Abstract Search

ISEF | Projects Database | Finalist Abstract

Back to Search Results | Print PDF

Using Subpixel Interpolation and Deep Learning Convolution Models To Compress Domain-Specific Audio Waveforms

Booth Id:
ROBO058

Category:
Robotics and Intelligent Machines

Year:
2022

Finalist Names:
Nayak, Nikhil (School: Sunset High School)

Abstract:
Audio streaming has become more prevalent in daily life through music, phone calls, and online meetings, among other applications. However, effectively streaming high-quality audio poses a challenge in areas with low internet bandwidth. While current solutions exist, traditional codecs like MP3 or AAC use deterministic algorithms for compression, limiting their effectiveness. An Artificial Intelligence-based audio codec would allow for complex feature recognition in audio, allowing for higher fidelity compression. The Pixl audio codec, developed in this project, applies Artificial Intelligence, Convolutional Neural Networks, and Subpixel Interpolation to faithfully compress and decompress audio at ultra-low bandwidths (4 kbps), allowing for the same quality of compression as MP3 at a tenth of its size. Pixl allows for sequential encoding, acting as an interposer for an existing encoding pipeline (e.g. MP3, AAC, FLAC, OPUS) to increase compression rates without sacrificing audio fidelity. The algorithm uses Sinc interpolation to downsample the original waveform. Subsequently, sets of Convolutional and Subpixel layers are used to reconstruct the original waveform. A perceptual audio metric (CDPAM) is used to compare the original and reconstructed waveforms during training and inference to determine the effectiveness of the codec. The Pixl codec can be applied to various use cases, from high fidelity audio compression in developing nations with limited network access to applications where data storage is a premium. Currently, the Pixl codec supports compression at 44.1KHz from 2-48 kbps bitrates. If further researched, extensible versions of the Pixl codec would be created, allowing for compression for various sample rates and bitrates.

########

▶ WHAT YOU ARE ASKED TO DO
Can you reproduce the ISEF abstract page between "Using Subpixel Interpolation" and "Sunset High School)", inclusive, editing "Audio Waveforms" to read "Audio Signals"?

########

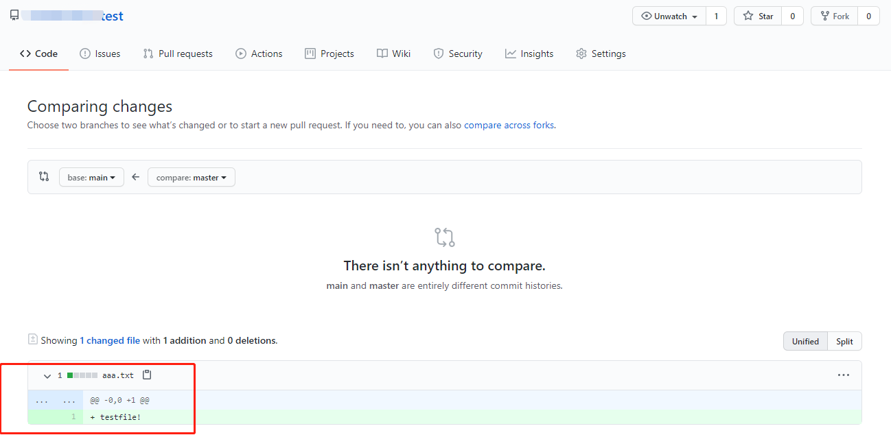Click the swap branches compare icon
Viewport: 891px width, 435px height.
tap(44, 177)
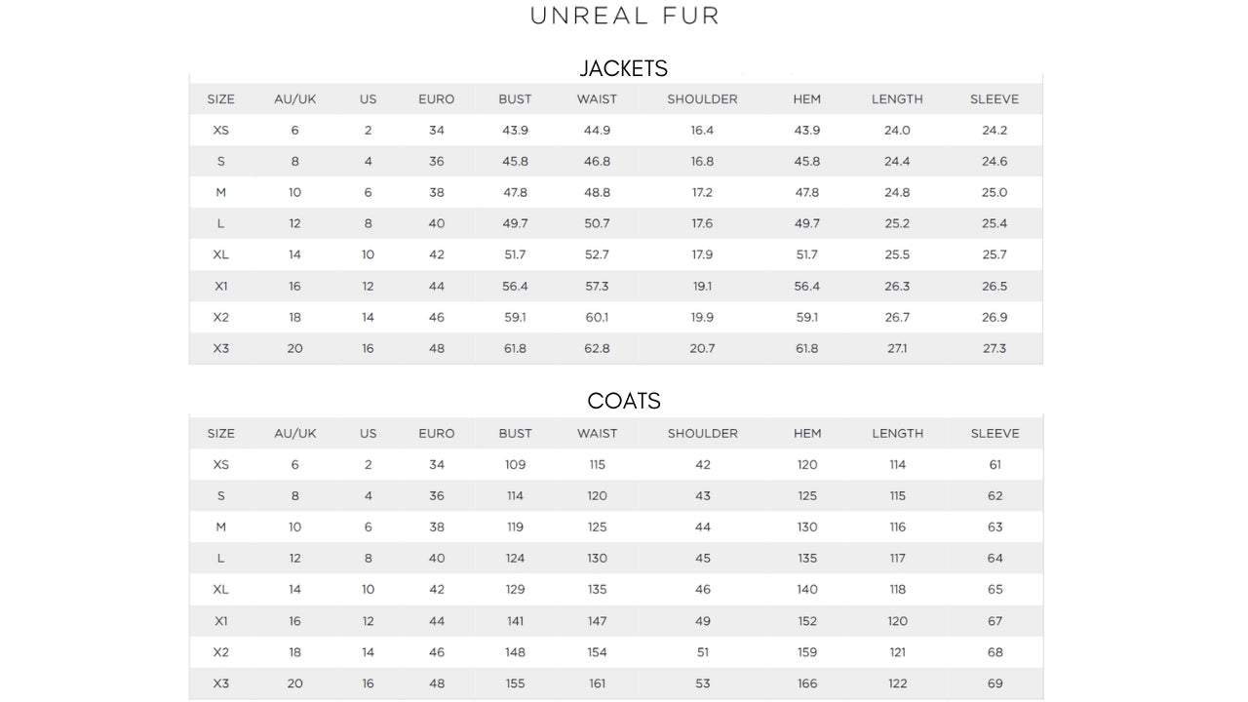The height and width of the screenshot is (702, 1248).
Task: Click jacket length value 24.0
Action: (x=897, y=131)
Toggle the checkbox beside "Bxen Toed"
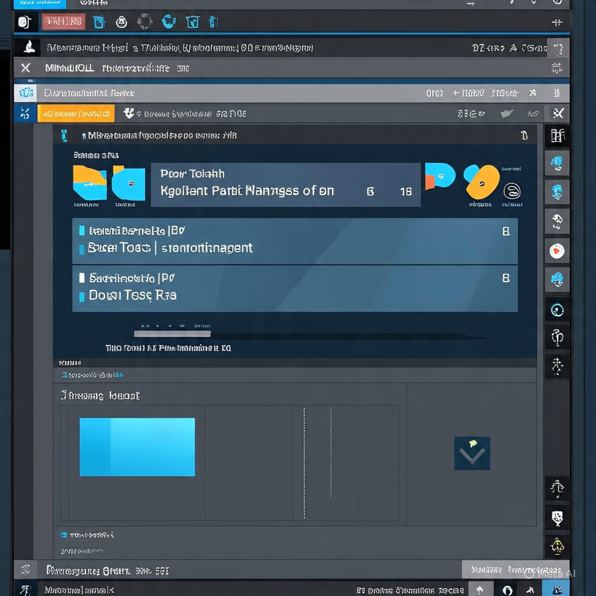Viewport: 596px width, 596px height. coord(82,249)
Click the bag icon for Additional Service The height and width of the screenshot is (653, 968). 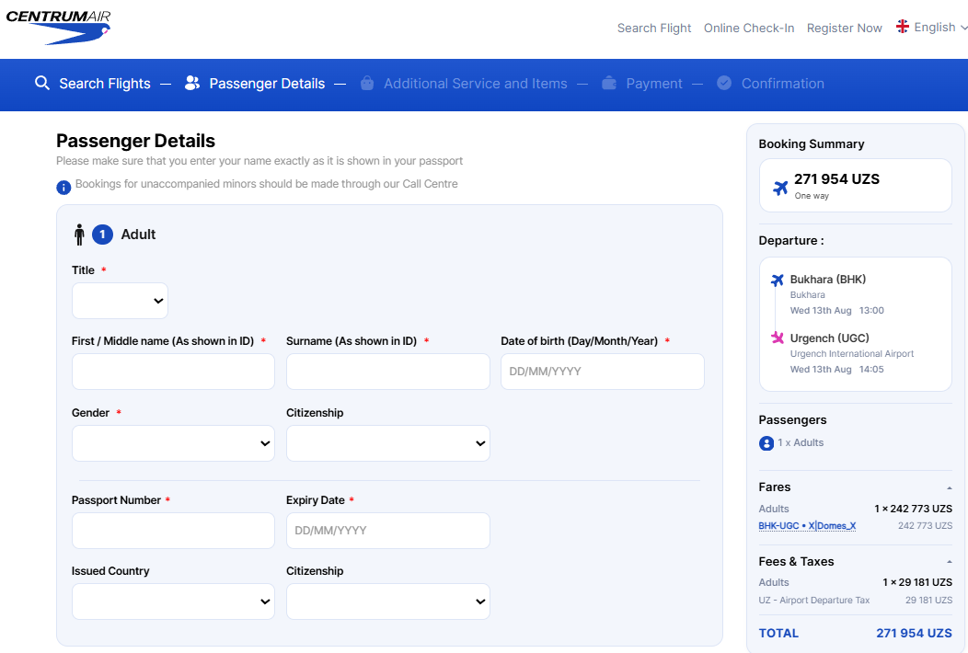pyautogui.click(x=367, y=83)
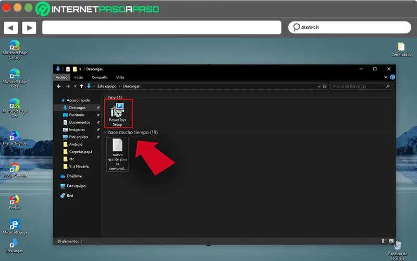
Task: Open the Explorer help question-mark icon
Action: pyautogui.click(x=393, y=77)
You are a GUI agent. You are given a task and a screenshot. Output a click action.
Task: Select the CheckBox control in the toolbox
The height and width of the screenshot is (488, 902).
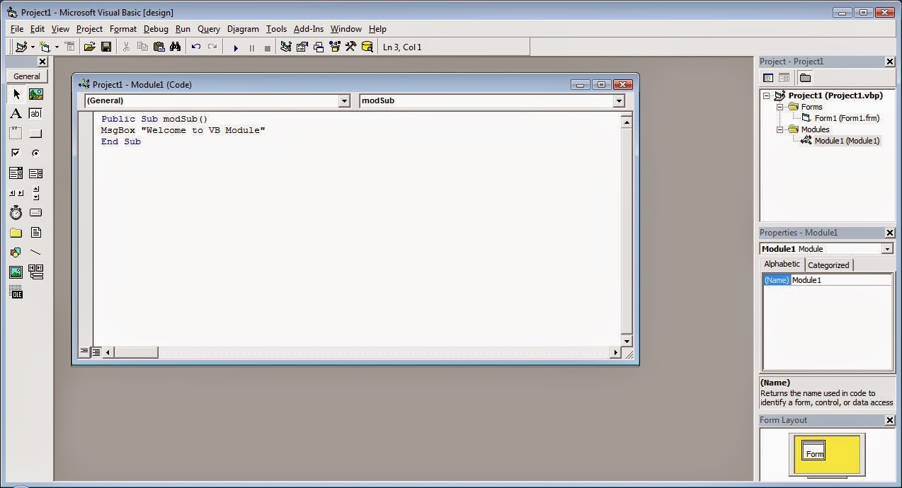pos(16,153)
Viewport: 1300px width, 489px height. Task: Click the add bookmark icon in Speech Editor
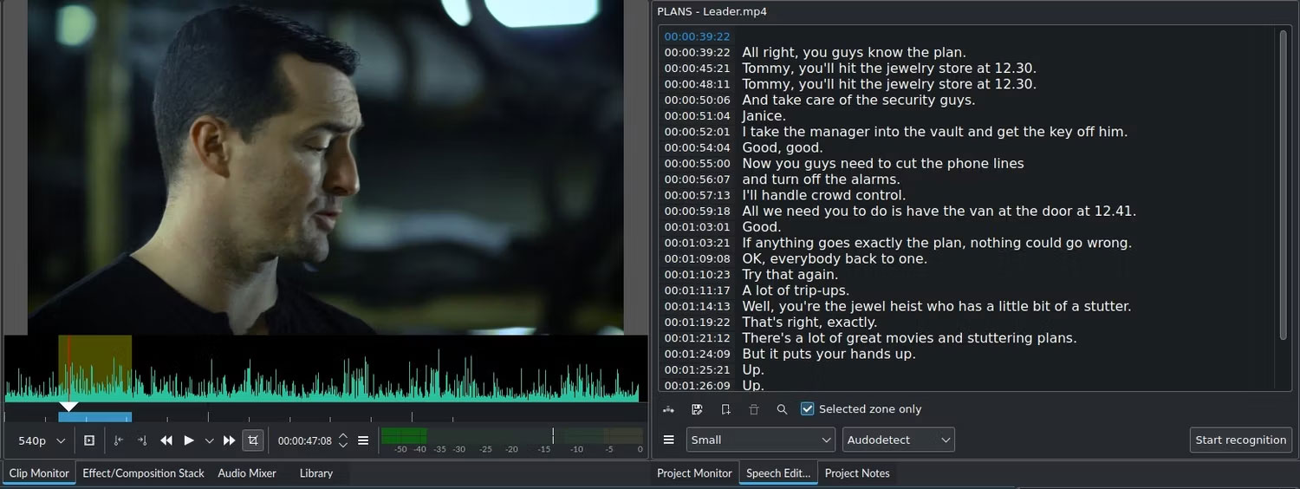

########

▶ FINISHED ANSWER
Using Subpixel Interpolation and Deep Learning Convolution Models To Compress Domain-Specific Audio Signals

Booth Id:
ROBO058

Category:
Robotics and Intelligent Machines

Year:
2022

Finalist Names:
Nayak, Nikhil (School: Sunset High School)